* Task item:
Your output should be each line from the material below that has the word "size".

** Opening Exercise materials block **

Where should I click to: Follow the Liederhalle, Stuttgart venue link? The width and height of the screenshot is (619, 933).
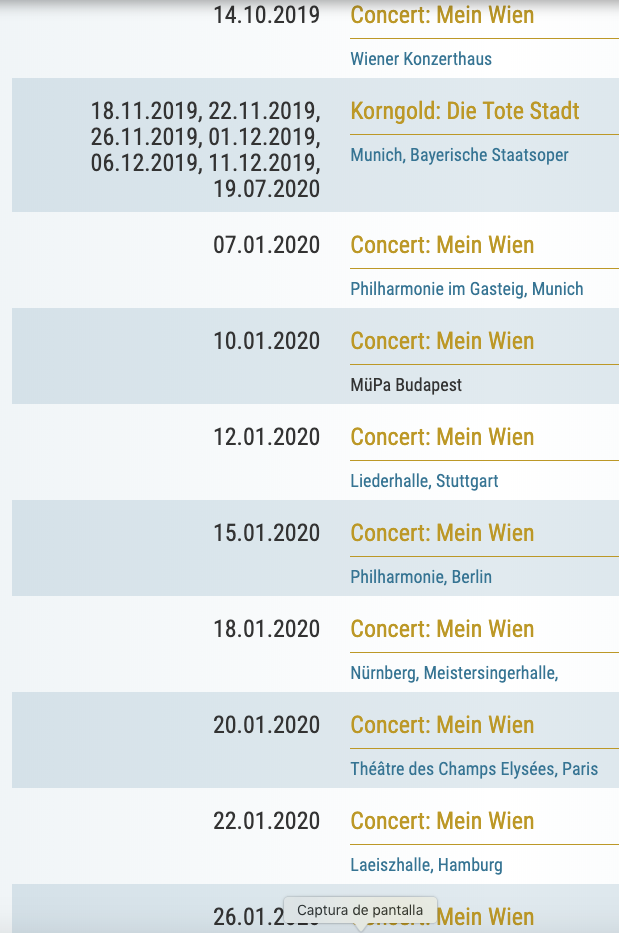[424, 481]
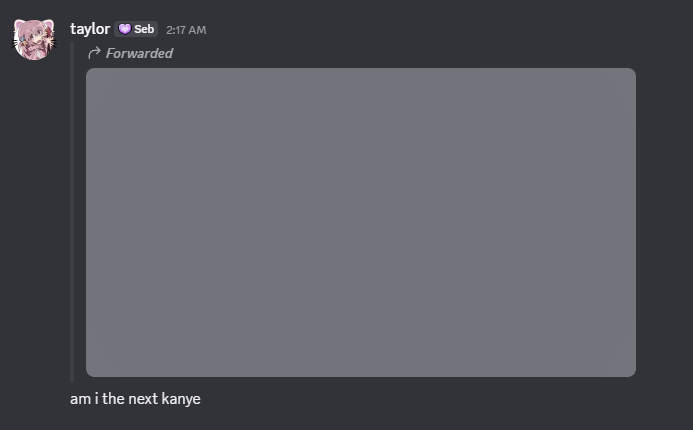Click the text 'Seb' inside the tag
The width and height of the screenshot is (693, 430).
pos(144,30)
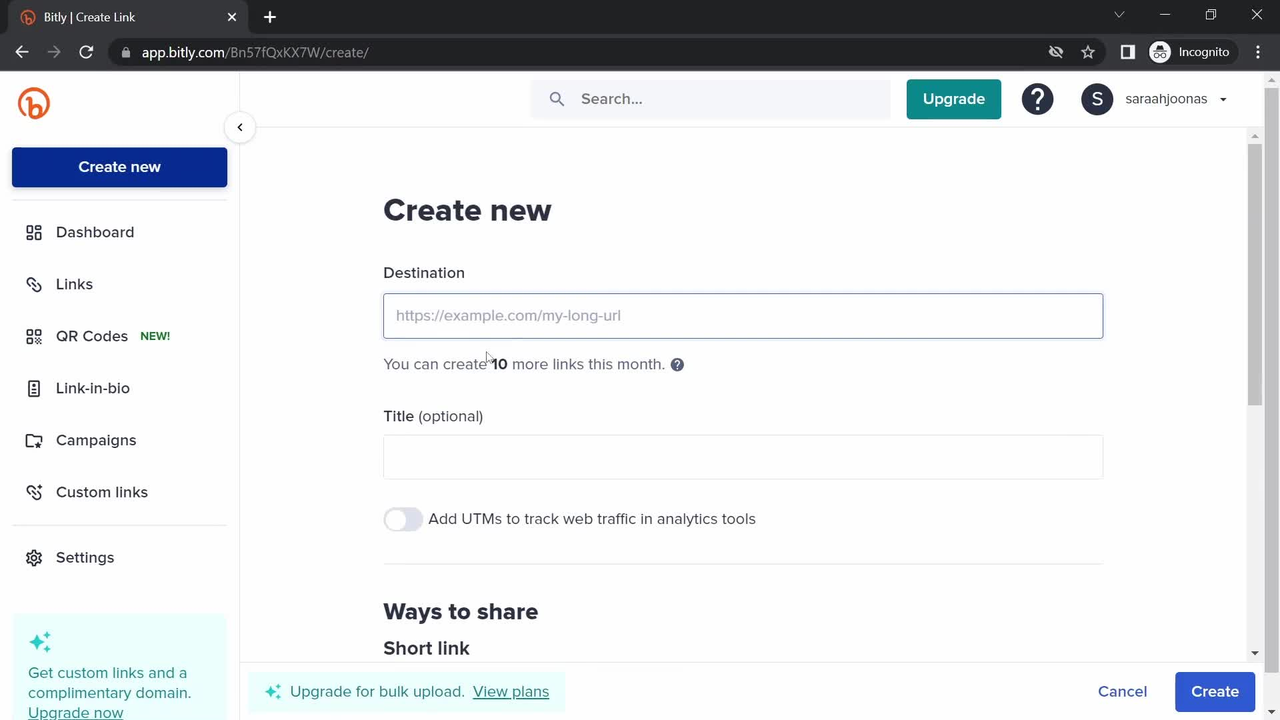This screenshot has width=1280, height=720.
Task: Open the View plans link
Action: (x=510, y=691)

** Closing Exercise materials block **
** Opening Exercise materials block **

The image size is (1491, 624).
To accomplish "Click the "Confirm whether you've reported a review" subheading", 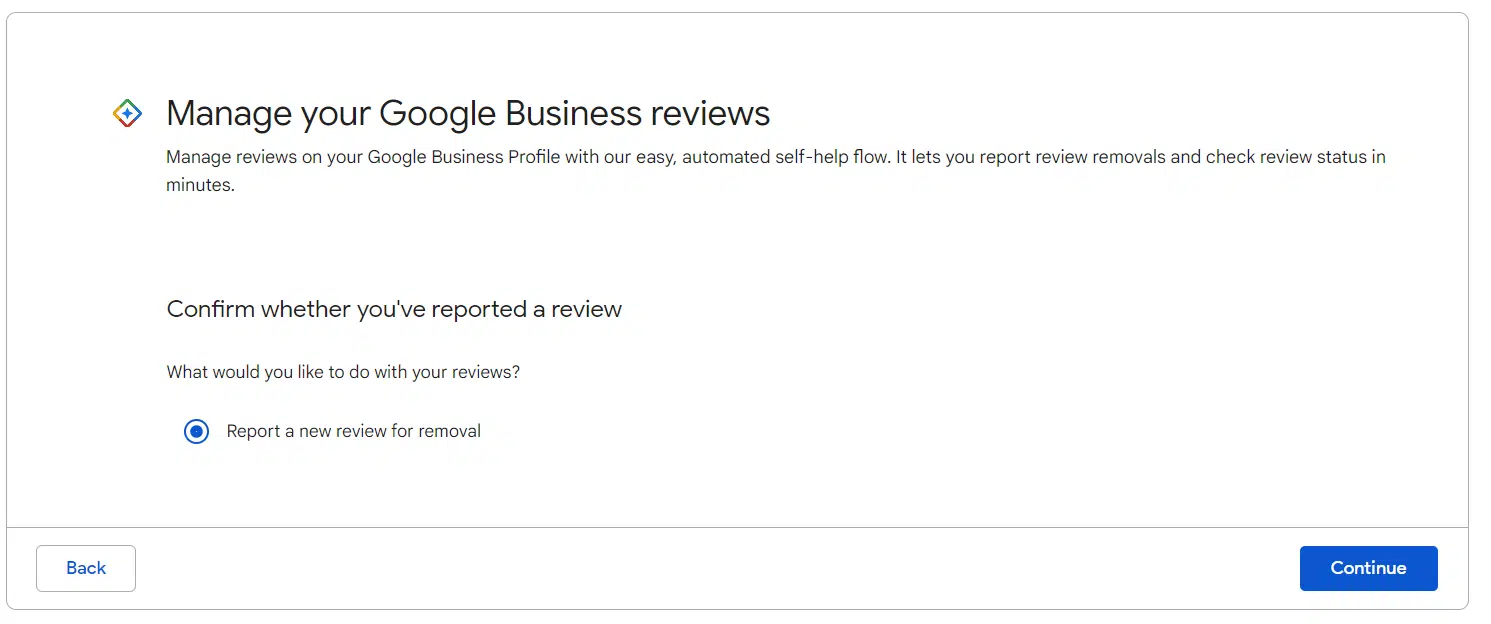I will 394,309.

** Closing Exercise materials block **
** Opening Exercise materials block **

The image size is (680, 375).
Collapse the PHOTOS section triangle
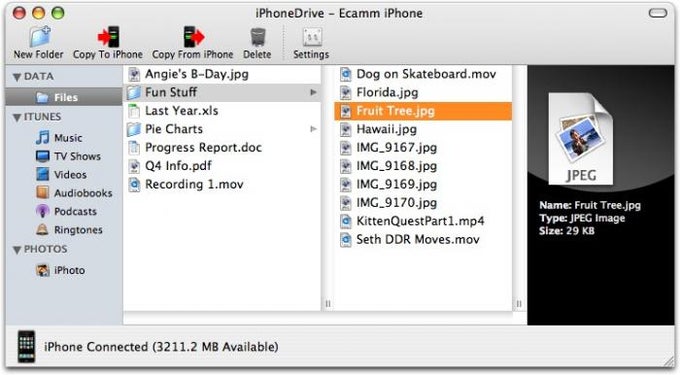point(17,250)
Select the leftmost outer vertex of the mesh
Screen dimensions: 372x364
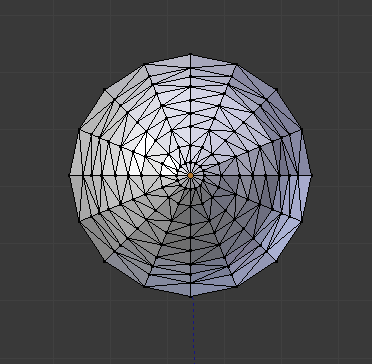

** Closing Exercise materials block **

* Result for this exercise:
The image size is (1491, 624).
The image size is (680, 375).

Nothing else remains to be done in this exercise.